Team:Marburg/Safety
Lab safety
Before starting our work in the laboratory, the whole group was given a safety instruction. It included all laboratory practices as described in the WHO laboratory biosafety manual, such as the hazards and risks associated with different chemicals, decontamination methods and practices, prevention of the transfer of genetic material and microorganisms. We have been following the safety protocols throughout the project, including wearing lab coats, goggles and gloves. We also got general instruction for using lab equipment.
Project Risk
Our three projects can be graded in terms of Biosafety: Pick-Up is a complete cell-free system and therefore no bigger considerations have to be made about spreading organisms into the environment. Provide delivers with the minicells a chassis which does not contain chromosomal DNA. Therefore they do not propagate anymore and live only for a limited time to produce nutrients. So this system does not constitute a risk either. Contrary to the first two subproject the project Cut Off contains the use of living and viable cells. These living cells are meant to be used inside the gut and automatically get in contact with the environment at the latest when they left the body. Using genetically modified organisms outside a laboratory environment always has a certain risk. To ensure that our CDI cells will never be able to live in the nature after they are used as therapeutic bacteria we plan to implement a killswitch.
We scanned our killswitch database for the construct that best fits our needs. We chose the killswitch designed and characterized by the Wageningen team 2014 as a draft modified with a single small change. The basic principle of this killswitch is a toggle switch that activates the toxin only if a certain inducer is present and vanishes again.

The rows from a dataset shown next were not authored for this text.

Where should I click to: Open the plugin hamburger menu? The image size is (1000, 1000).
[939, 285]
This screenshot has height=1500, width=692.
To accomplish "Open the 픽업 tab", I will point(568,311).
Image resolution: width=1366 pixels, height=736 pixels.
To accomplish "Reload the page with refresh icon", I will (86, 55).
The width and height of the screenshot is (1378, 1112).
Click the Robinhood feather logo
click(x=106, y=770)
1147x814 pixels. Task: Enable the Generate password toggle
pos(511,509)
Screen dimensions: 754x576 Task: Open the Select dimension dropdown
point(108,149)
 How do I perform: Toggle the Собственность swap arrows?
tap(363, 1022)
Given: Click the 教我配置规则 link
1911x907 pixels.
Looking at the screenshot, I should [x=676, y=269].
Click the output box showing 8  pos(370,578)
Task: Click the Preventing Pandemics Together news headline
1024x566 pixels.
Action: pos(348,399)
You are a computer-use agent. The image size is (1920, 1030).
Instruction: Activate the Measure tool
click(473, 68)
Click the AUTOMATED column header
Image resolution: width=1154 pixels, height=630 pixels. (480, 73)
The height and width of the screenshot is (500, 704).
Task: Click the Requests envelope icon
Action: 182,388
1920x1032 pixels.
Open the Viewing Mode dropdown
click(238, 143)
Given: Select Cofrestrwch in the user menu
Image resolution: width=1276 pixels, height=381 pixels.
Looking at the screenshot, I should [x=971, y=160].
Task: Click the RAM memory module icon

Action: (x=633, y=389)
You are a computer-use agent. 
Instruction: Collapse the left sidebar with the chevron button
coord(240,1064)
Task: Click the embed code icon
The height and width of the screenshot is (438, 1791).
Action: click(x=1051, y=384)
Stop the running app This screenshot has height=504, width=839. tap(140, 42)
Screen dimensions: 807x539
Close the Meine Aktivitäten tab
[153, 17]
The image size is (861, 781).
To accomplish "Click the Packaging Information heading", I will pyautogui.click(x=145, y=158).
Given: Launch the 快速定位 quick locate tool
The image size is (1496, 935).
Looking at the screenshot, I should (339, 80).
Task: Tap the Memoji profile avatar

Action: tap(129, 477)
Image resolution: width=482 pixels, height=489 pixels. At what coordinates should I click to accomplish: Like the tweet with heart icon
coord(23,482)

See this link to find more information on the wiki of the Wageningen team 2014: https://2014.igem.org/Team:Wageningen_UR/project/kill-switch We want to replace the promoter responding to Rhamnose by a promoter responding to the ArcA transcription factor. ArcA is part of the ArcAB two component system that regulates the metabolism depending on the level of oxygen. In anaerobic environments ArcB phosphorylates ArcA and enables binding to DNA acting as activator for gene expression.
Having implemented this killswitch with this slight modification our bacteria would be able to grow in a laboratory environment without any limitations. After the bacteria have reached the anaerobic environment of the intestine the toggle switch flips to a “ready to kill” state. When the genetically modified bacteria leave the gut and get in contact with oxygen again the toxin is expressed and the cells will die.